### What is required
An exact, complete copy of the lines below is the expected answer.

[Stored data]
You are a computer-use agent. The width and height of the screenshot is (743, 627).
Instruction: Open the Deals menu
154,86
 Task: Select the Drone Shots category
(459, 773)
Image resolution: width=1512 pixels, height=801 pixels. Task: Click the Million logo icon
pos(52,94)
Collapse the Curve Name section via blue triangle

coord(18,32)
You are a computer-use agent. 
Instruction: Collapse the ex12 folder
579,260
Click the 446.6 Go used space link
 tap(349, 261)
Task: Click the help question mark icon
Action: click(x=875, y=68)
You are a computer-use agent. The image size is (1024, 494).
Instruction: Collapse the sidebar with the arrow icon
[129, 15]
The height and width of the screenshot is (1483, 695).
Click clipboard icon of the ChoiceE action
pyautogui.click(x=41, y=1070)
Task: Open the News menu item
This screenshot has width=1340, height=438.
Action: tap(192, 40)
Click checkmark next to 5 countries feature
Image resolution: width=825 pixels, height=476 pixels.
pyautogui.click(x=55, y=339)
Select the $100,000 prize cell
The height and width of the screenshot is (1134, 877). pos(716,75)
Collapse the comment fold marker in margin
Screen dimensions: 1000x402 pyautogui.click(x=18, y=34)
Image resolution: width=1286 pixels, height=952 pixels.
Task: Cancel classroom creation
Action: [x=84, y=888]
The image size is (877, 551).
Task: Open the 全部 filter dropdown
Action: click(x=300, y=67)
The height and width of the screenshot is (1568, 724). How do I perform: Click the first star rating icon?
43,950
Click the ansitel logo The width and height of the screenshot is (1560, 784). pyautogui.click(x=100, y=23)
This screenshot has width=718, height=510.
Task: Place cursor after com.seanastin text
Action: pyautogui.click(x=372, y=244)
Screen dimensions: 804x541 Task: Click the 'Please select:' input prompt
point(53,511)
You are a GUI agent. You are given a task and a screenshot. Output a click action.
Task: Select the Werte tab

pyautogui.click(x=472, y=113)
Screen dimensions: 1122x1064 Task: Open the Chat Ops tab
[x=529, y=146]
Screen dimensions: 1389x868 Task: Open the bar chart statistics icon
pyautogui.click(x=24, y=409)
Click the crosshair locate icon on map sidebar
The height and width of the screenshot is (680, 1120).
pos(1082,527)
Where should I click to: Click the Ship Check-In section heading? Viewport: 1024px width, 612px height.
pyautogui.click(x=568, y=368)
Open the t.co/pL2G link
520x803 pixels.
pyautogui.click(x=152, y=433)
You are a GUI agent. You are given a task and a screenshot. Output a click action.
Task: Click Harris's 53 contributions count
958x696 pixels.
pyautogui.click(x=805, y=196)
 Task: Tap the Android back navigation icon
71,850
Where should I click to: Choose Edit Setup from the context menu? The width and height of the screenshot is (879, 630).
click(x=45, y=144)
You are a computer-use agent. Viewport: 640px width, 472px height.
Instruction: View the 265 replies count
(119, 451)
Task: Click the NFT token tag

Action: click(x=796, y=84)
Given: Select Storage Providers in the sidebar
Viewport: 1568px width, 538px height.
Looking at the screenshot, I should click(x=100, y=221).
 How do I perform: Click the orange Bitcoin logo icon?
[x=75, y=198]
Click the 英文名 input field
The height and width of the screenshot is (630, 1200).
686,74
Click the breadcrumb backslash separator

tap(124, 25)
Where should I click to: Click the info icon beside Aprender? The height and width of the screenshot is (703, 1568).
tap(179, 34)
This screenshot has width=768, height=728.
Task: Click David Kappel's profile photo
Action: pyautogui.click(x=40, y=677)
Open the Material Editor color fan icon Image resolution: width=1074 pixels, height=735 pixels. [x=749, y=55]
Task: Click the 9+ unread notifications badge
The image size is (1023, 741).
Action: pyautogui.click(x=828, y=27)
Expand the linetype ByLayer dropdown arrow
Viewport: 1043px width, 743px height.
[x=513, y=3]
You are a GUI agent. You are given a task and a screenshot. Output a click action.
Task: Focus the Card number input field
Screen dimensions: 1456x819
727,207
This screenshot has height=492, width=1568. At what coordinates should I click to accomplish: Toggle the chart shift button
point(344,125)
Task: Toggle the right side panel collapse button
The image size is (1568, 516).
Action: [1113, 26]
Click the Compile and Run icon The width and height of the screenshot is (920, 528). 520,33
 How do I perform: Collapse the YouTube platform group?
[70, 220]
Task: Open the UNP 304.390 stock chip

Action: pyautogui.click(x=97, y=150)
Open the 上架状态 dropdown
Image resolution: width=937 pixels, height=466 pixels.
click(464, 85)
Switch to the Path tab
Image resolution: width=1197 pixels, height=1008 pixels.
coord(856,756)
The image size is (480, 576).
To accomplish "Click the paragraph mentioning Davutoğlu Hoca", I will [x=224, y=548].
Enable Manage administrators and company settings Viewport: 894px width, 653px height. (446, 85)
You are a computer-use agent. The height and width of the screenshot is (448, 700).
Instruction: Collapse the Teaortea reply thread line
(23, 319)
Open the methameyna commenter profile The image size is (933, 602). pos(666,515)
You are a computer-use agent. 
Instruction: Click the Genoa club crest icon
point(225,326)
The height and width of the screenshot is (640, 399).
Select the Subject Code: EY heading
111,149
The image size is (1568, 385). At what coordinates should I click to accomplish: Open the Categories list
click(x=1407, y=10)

### The answer
You are a computer-use agent. The width and height of the screenshot is (743, 627).
Instruction: Open the Deals menu
154,86
 Task: Select the Drone Shots category
(459, 773)
Image resolution: width=1512 pixels, height=801 pixels. Task: Click the Million logo icon
pos(52,94)
Collapse the Curve Name section via blue triangle

coord(18,32)
You are a computer-use agent. 
Instruction: Collapse the ex12 folder
579,260
Click the 446.6 Go used space link
 tap(349, 261)
Task: Click the help question mark icon
Action: click(x=875, y=68)
You are a computer-use agent. The image size is (1024, 494).
Instruction: Collapse the sidebar with the arrow icon
[129, 15]
The height and width of the screenshot is (1483, 695).
Click clipboard icon of the ChoiceE action
pyautogui.click(x=41, y=1070)
Task: Open the News menu item
This screenshot has width=1340, height=438.
Action: tap(192, 40)
Click checkmark next to 5 countries feature
Image resolution: width=825 pixels, height=476 pixels.
pyautogui.click(x=55, y=339)
Select the $100,000 prize cell
The height and width of the screenshot is (1134, 877). pos(716,75)
Collapse the comment fold marker in margin
Screen dimensions: 1000x402 pyautogui.click(x=18, y=34)
Image resolution: width=1286 pixels, height=952 pixels.
Task: Cancel classroom creation
Action: [x=84, y=888]
The image size is (877, 551).
Task: Open the 全部 filter dropdown
Action: click(x=300, y=67)
The height and width of the screenshot is (1568, 724). How do I perform: Click the first star rating icon?
43,950
Click the ansitel logo The width and height of the screenshot is (1560, 784). pyautogui.click(x=100, y=23)
This screenshot has width=718, height=510.
Task: Place cursor after com.seanastin text
Action: pyautogui.click(x=372, y=244)
Screen dimensions: 804x541 Task: Click the 'Please select:' input prompt
point(53,511)
You are a GUI agent. You are given a task and a screenshot. Output a click action.
Task: Select the Werte tab

pyautogui.click(x=472, y=113)
Screen dimensions: 1122x1064 Task: Open the Chat Ops tab
[x=529, y=146]
Screen dimensions: 1389x868 Task: Open the bar chart statistics icon
pyautogui.click(x=24, y=409)
Click the crosshair locate icon on map sidebar
The height and width of the screenshot is (680, 1120).
pos(1082,527)
Where should I click to: Click the Ship Check-In section heading? Viewport: 1024px width, 612px height.
pyautogui.click(x=568, y=368)
Open the t.co/pL2G link
520x803 pixels.
pyautogui.click(x=152, y=433)
You are a GUI agent. You are given a task and a screenshot. Output a click action.
Task: Click Harris's 53 contributions count
958x696 pixels.
pyautogui.click(x=805, y=196)
 Task: Tap the Android back navigation icon
71,850
Where should I click to: Choose Edit Setup from the context menu? The width and height of the screenshot is (879, 630).
click(x=45, y=144)
You are a computer-use agent. Viewport: 640px width, 472px height.
Instruction: View the 265 replies count
(119, 451)
Task: Click the NFT token tag

Action: click(x=796, y=84)
Given: Select Storage Providers in the sidebar
Viewport: 1568px width, 538px height.
Looking at the screenshot, I should click(x=100, y=221).
 How do I perform: Click the orange Bitcoin logo icon?
[x=75, y=198]
Click the 英文名 input field
The height and width of the screenshot is (630, 1200).
686,74
Click the breadcrumb backslash separator

tap(124, 25)
Where should I click to: Click the info icon beside Aprender? The height and width of the screenshot is (703, 1568).
tap(179, 34)
This screenshot has width=768, height=728.
Task: Click David Kappel's profile photo
Action: pyautogui.click(x=40, y=677)
Open the Material Editor color fan icon Image resolution: width=1074 pixels, height=735 pixels. [x=749, y=55]
Task: Click the 9+ unread notifications badge
The image size is (1023, 741).
Action: pyautogui.click(x=828, y=27)
Expand the linetype ByLayer dropdown arrow
Viewport: 1043px width, 743px height.
[x=513, y=3]
You are a GUI agent. You are given a task and a screenshot. Output a click action.
Task: Focus the Card number input field
Screen dimensions: 1456x819
727,207
This screenshot has height=492, width=1568. At what coordinates should I click to accomplish: Toggle the chart shift button
point(344,125)
Task: Toggle the right side panel collapse button
The image size is (1568, 516).
Action: [1113, 26]
Click the Compile and Run icon The width and height of the screenshot is (920, 528). 520,33
 How do I perform: Collapse the YouTube platform group?
[70, 220]
Task: Open the UNP 304.390 stock chip

Action: pyautogui.click(x=97, y=150)
Open the 上架状态 dropdown
Image resolution: width=937 pixels, height=466 pixels.
click(464, 85)
Switch to the Path tab
Image resolution: width=1197 pixels, height=1008 pixels.
coord(856,756)
The image size is (480, 576).
To accomplish "Click the paragraph mentioning Davutoğlu Hoca", I will [x=224, y=548].
Enable Manage administrators and company settings Viewport: 894px width, 653px height. (446, 85)
You are a computer-use agent. The height and width of the screenshot is (448, 700).
Instruction: Collapse the Teaortea reply thread line
(23, 319)
Open the methameyna commenter profile The image size is (933, 602). pos(666,515)
You are a computer-use agent. 
Instruction: Click the Genoa club crest icon
point(225,326)
The height and width of the screenshot is (640, 399).
Select the Subject Code: EY heading
111,149
The image size is (1568, 385). At what coordinates should I click to accomplish: Open the Categories list
click(x=1407, y=10)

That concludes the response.